Their laughter echoed through the hallways as they moved from room to room, the derelict beauty of the place weaving an enchanting spell around them. Then, tucked away in the corner of what used to be a lavish bedroom, Trent’s gaze fell upon an armoire, its wood darkened with age.

“Check this out,” he called to Maggie, pulling open the creaky cupboard and drawers to find mostly dust bunnies and dead flies. After wrestling with the latch on the cabinet, he uncovered a stack of yellowed pamphlets, their edges brittle to the touch.

“Is that what I think it is?” Maggie asked, peering over his shoulder with wide eyes.

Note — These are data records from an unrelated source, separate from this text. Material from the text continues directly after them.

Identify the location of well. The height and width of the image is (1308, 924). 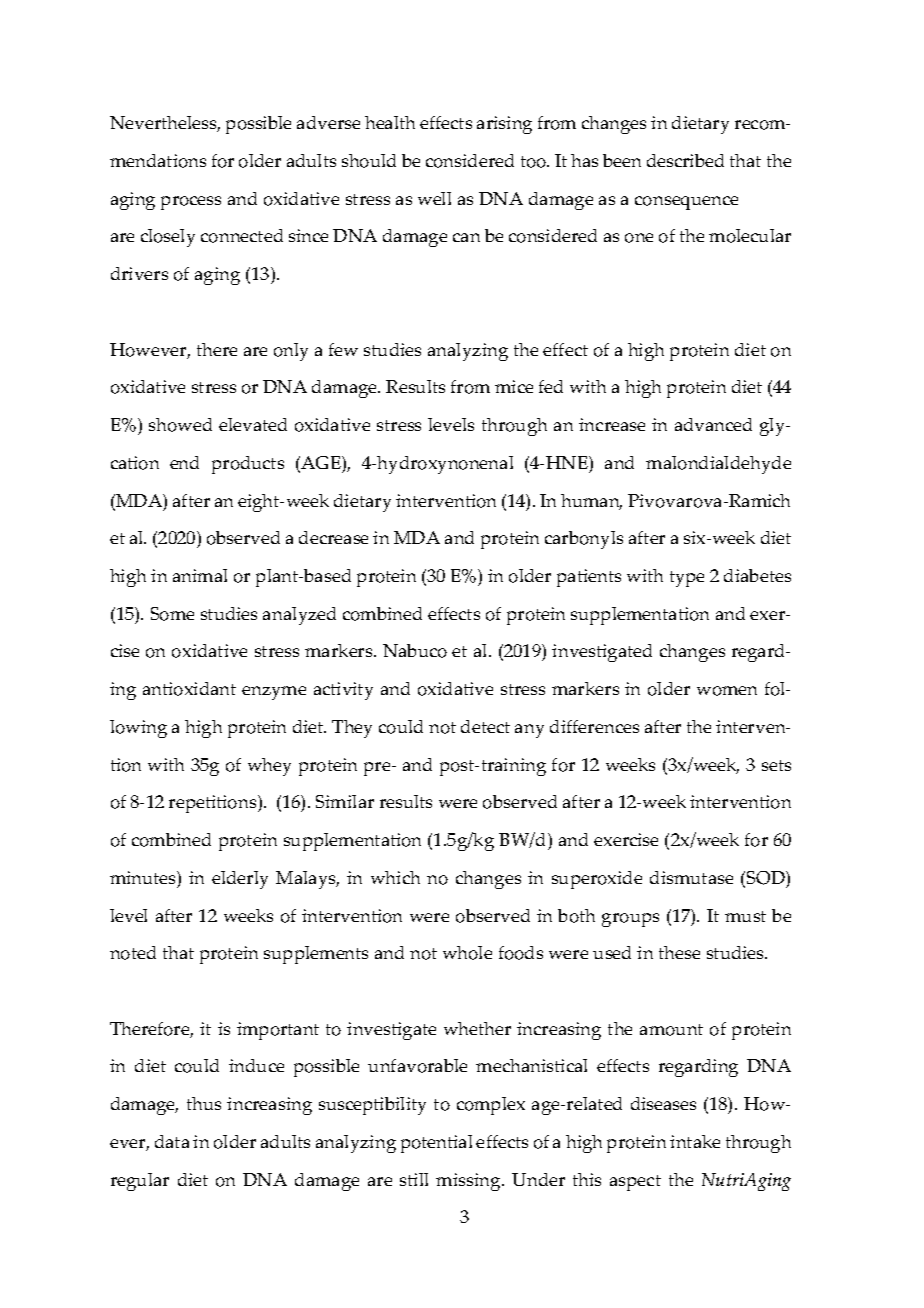
(434, 198).
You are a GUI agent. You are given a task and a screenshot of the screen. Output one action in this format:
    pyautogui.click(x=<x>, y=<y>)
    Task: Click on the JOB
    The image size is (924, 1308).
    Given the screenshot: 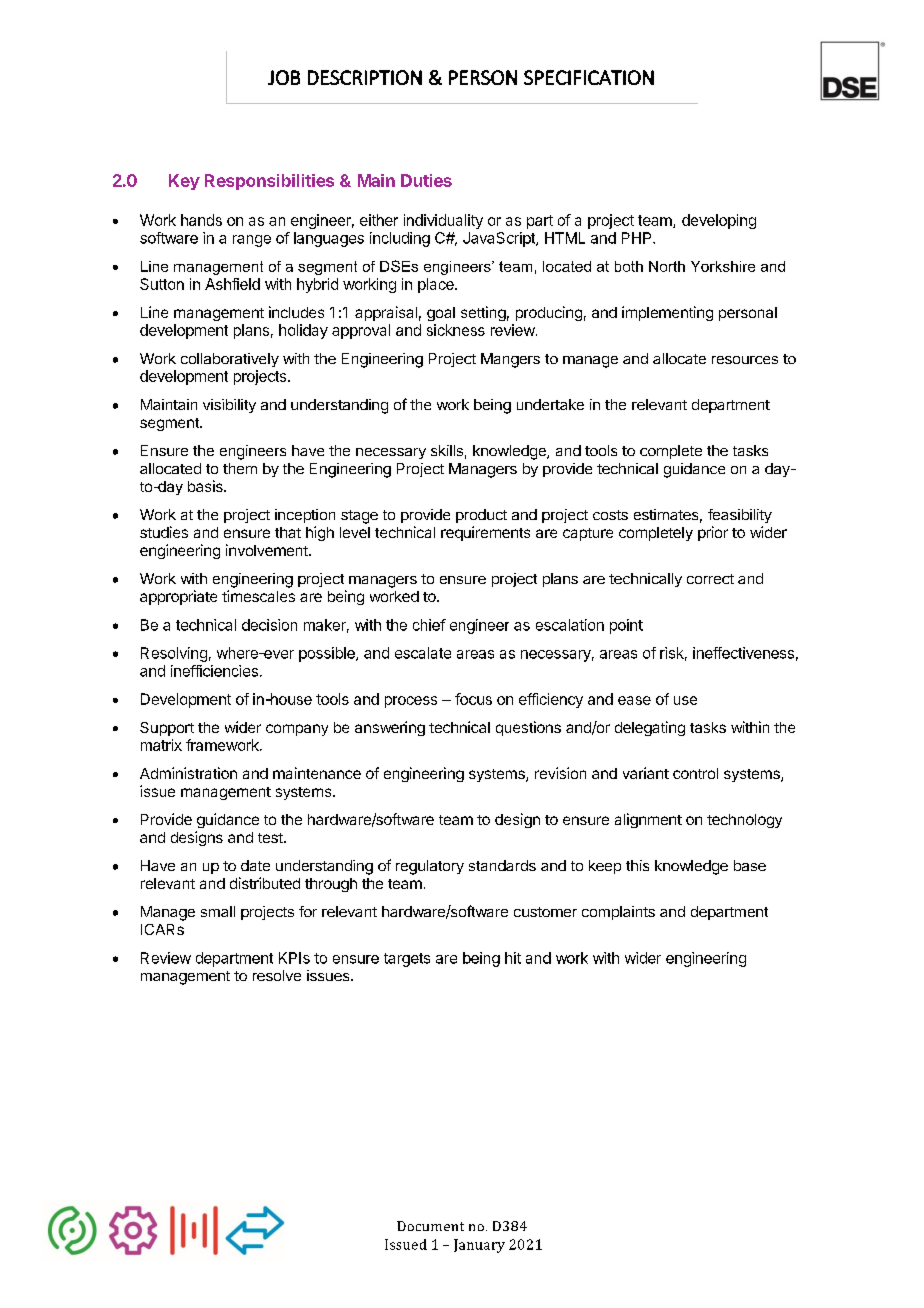 What is the action you would take?
    pyautogui.click(x=284, y=77)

“Madame Katz’s menu of…kittens and services,” he confirmed, a hint of heat creeping onto his cheeks as he read the titles aloud. “‘Miss Alice and the Privateer’s Prize’? ‘Miss Kitty and the Captain’s Kiss’—they sound like bad romance novels.”

“Or really good ones, depending on your taste,” Maggie countered, arching her brow playfully.

They stood side by side, flipping through the pages, their amusement growing louder with each absurdly named act. “Oh, look—’Martha and the Mariner’s Prayer.’ And they have pictures! Do you think it’s called that because she’s on herknees?” She nudged Trent with her elbow and gave him the Groucho Marx eyebrows. “Look. Swallowing is a dime extra. A whole dime! Can you imagine the taste back then?” She made a face.

Swallowing.

Something Trent was no longer capable of doing.